Project Communication

Project Communication

Project Communication Jonathan Poland

Project communication is the exchange of information and messages that occurs during the planning, execution, and evaluation phases of a project. Effective project communication is essential for the success of any project, as it helps to ensure that all stakeholders are informed about the project’s progress, challenges, and successes.

There are several key aspects of project communication that are important to consider. These include:

  1. Communication plan: A communication plan is a document that outlines how communication will be managed throughout the project. It should identify the key stakeholders, the types of communication that will be used (e.g., email, meetings, reports), and the frequency of communication.
  2. Stakeholder engagement: Engaging with stakeholders is an important aspect of project communication. This may involve holding regular meetings or updates, responding to inquiries and concerns, and keeping stakeholders informed about project progress and changes.
  3. Communication channels: There are many different communication channels that can be used during a project, including email, phone, video conferencing, and in-person meetings. It is important to choose the most appropriate communication channel for each situation in order to ensure that information is conveyed effectively.
  4. Communication skills: Strong communication skills are essential for project communication. This includes the ability to clearly articulate ideas, listen actively, and resolve conflicts effectively.

Overall, effective project communication is essential for the success of any project. By developing a clear communication plan, engaging with stakeholders, using appropriate communication channels, and demonstrating strong communication skills, project managers can ensure that information is conveyed effectively throughout the project.

The following are common types of project communication.

Project Initiation

Early phase communication related to project concept, purpose, business plan, objectives, scope and deliverables. In this phase, stakeholders may not be fully identified or committed to the project.

Change Management

The leadership process of engaging stakeholders, selling change, setting expectations, motivating teams and clearing issues. For example, kickoff sessions, management meetings and Q&A sessions that designed to push a project forward.

Requirements

The business analysis process of identifying and refining requirements. Includes requirements gathering sessions, meetings to resolve inconsistencies, reviews and approvals.

Estimates

The process of developing and validating estimates. This may involve working sessions and communication of estimates to stakeholders.

Planning & Scheduling

The process of communicating plans and schedules. For example, a project plan may undergo an intensive review process before being baselined.

Risk

The ongoing process of identifying, assessing, managing and communicating risk.

Issues

The process of identifying, escalating and clearing issues.

Design

Design sessions, design documentation, review and approvals.

Status

The communication of project status to all stakeholders. Typically involves both weekly reports and meetings.

Governance

Project governance such as a weekly steering committee meeting.

Financial

Communication of budget and financial transactions such as a vendor payment.

Procurement

Procurement related communication processes such as a request for proposal process.

Vendors

Management and control of vendor relationships and performance.
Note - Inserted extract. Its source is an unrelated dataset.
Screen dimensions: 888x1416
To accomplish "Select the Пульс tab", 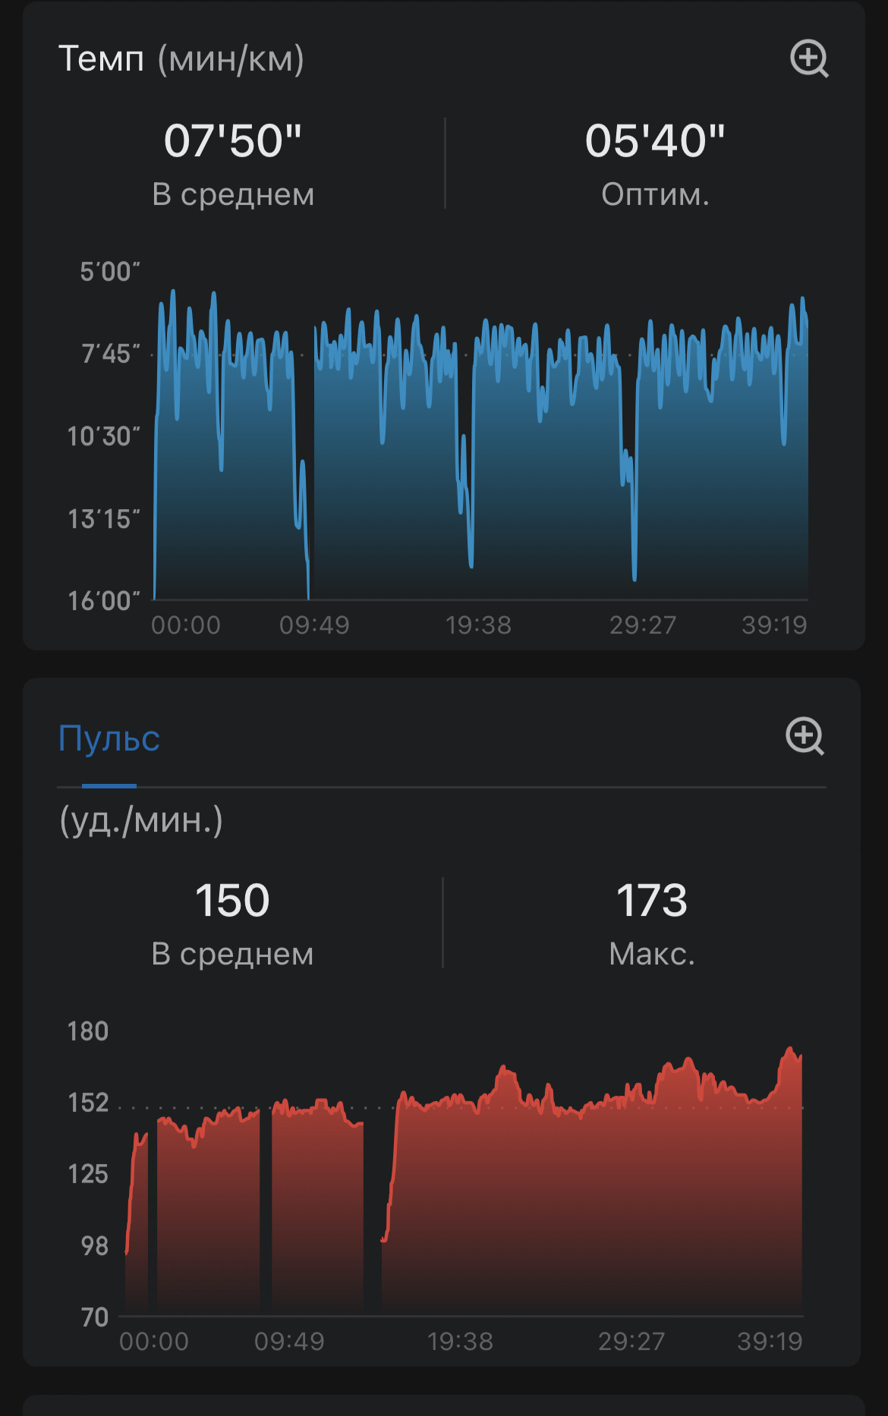I will point(109,738).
For example, developing and communicating a score card of vendor performance.

Conflict

Recognizing and working through conflicts that occur between stakeholders, working teams and vendors.

Performance

Setting goals for team members and managing performance. Communicating low performance immediately to give people a chance to correct. Rewarding and celebrating exceptional performance.

Stakeholder Communication

Continually engaging stakeholders to manage expectations. For example, keeping operations up to date on a project such that they don’t feel consulted when the project is ready for launch.

Controls

Communication related to project controls or the internal controls of an organization. For example, the communications required to comply with an organization’s financial processes.

Execution

The communication surrounding project work such as organizing work processes and troubleshooting issues.

Testing

Communication of things like test plans, testing status and defects.

Launch

Communications related to launch of a project. For example, meetings that coordinate a launch between the project team, marketing and operations.

Closure

Publicizing and celebrating successes and exploring lessons learned.

Learn More
Fiduciary Duty Jonathan Poland

Fiduciary Duty

Fiduciary duty refers to the legal obligation of one party to act in the best interests of another party. This…

Factor Market Jonathan Poland

Factor Market

The factor market, also known as the input market, is the market where the factors of production are bought and…

Examples of Customer Needs Jonathan Poland

Examples of Customer Needs

Customer needs refer to the specific requirements, desires, or expectations that a customer has for a product or service. These…

Strategy 101 Jonathan Poland

Strategy 101

Business strategy is the set of actions and decisions that a business takes in order to achieve its goals and…

The Fundamentals of Business Mastery Jonathan Poland

The Fundamentals of Business Mastery

Overview Business comes down to just two areas: investments and deliverables. Leaders make investments in people, products that are delivered…

Local Marketing Jonathan Poland

Local Marketing

Local marketing refers to any marketing strategy that targets customers in a specific, finely-grained location, such as a city or…

Tribes Jonathan Poland

Tribes

Tribes are groups of people who self-organize around common interests, values, communities, professions, needs, or aspirations. The concept of tribes…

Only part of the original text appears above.